### What the task requires
Reproduce every line of the records below verbatim, keeping their order and wording unchanged.

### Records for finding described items
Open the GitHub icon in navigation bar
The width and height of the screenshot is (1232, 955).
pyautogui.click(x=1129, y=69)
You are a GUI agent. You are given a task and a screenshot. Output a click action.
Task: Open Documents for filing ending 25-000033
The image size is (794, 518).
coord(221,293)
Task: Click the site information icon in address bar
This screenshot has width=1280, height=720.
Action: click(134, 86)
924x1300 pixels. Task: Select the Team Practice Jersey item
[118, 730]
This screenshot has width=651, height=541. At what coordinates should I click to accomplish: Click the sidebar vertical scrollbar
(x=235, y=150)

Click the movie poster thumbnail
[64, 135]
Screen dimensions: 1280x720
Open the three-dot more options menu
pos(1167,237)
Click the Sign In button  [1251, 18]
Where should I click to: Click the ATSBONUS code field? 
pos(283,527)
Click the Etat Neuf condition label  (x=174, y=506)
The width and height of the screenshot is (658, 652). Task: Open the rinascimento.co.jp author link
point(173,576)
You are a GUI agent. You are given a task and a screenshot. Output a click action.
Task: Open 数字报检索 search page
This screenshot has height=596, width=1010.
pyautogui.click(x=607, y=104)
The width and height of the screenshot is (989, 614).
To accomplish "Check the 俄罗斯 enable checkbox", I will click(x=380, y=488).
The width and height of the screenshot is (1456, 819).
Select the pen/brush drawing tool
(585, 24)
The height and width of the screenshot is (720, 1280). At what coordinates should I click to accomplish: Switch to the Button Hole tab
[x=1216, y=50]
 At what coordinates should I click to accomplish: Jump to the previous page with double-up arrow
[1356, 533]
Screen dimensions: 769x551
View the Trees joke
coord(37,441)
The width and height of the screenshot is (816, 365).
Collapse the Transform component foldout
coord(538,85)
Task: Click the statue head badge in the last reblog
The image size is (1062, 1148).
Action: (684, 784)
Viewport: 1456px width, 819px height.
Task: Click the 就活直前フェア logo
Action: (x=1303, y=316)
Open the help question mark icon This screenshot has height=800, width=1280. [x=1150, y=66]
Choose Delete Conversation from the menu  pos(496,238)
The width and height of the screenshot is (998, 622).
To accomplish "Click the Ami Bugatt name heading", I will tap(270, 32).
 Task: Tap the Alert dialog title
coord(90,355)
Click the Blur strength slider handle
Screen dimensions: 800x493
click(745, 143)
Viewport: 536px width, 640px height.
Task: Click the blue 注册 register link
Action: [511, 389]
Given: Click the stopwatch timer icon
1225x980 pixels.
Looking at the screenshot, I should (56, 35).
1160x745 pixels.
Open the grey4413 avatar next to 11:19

### Answer to this problem
Open the GitHub icon in navigation bar
The width and height of the screenshot is (1232, 955).
pyautogui.click(x=1129, y=69)
You are a GUI agent. You are given a task and a screenshot. Output a click action.
Task: Open Documents for filing ending 25-000033
The image size is (794, 518).
coord(221,293)
Task: Click the site information icon in address bar
This screenshot has width=1280, height=720.
Action: click(134, 86)
924x1300 pixels. Task: Select the Team Practice Jersey item
[118, 730]
This screenshot has width=651, height=541. At what coordinates should I click to accomplish: Click the sidebar vertical scrollbar
(x=235, y=150)

Click the movie poster thumbnail
[64, 135]
Screen dimensions: 1280x720
Open the three-dot more options menu
pos(1167,237)
Click the Sign In button  [1251, 18]
Where should I click to: Click the ATSBONUS code field? 
pos(283,527)
Click the Etat Neuf condition label  (x=174, y=506)
The width and height of the screenshot is (658, 652). Task: Open the rinascimento.co.jp author link
point(173,576)
You are a GUI agent. You are given a task and a screenshot. Output a click action.
Task: Open 数字报检索 search page
This screenshot has height=596, width=1010.
pyautogui.click(x=607, y=104)
The width and height of the screenshot is (989, 614).
To accomplish "Check the 俄罗斯 enable checkbox", I will click(x=380, y=488).
The width and height of the screenshot is (1456, 819).
Select the pen/brush drawing tool
(585, 24)
The height and width of the screenshot is (720, 1280). At what coordinates should I click to accomplish: Switch to the Button Hole tab
[x=1216, y=50]
 At what coordinates should I click to accomplish: Jump to the previous page with double-up arrow
[1356, 533]
Screen dimensions: 769x551
View the Trees joke
coord(37,441)
The width and height of the screenshot is (816, 365).
Collapse the Transform component foldout
coord(538,85)
Task: Click the statue head badge in the last reblog
The image size is (1062, 1148).
Action: (684, 784)
Viewport: 1456px width, 819px height.
Task: Click the 就活直前フェア logo
Action: (x=1303, y=316)
Open the help question mark icon This screenshot has height=800, width=1280. [x=1150, y=66]
Choose Delete Conversation from the menu  pos(496,238)
The width and height of the screenshot is (998, 622).
To accomplish "Click the Ami Bugatt name heading", I will tap(270, 32).
 Task: Tap the Alert dialog title
coord(90,355)
Click the Blur strength slider handle
Screen dimensions: 800x493
click(745, 143)
Viewport: 536px width, 640px height.
Task: Click the blue 注册 register link
Action: [511, 389]
Given: Click the stopwatch timer icon
1225x980 pixels.
Looking at the screenshot, I should (56, 35).
1160x745 pixels.
Open the grey4413 avatar next to 11:19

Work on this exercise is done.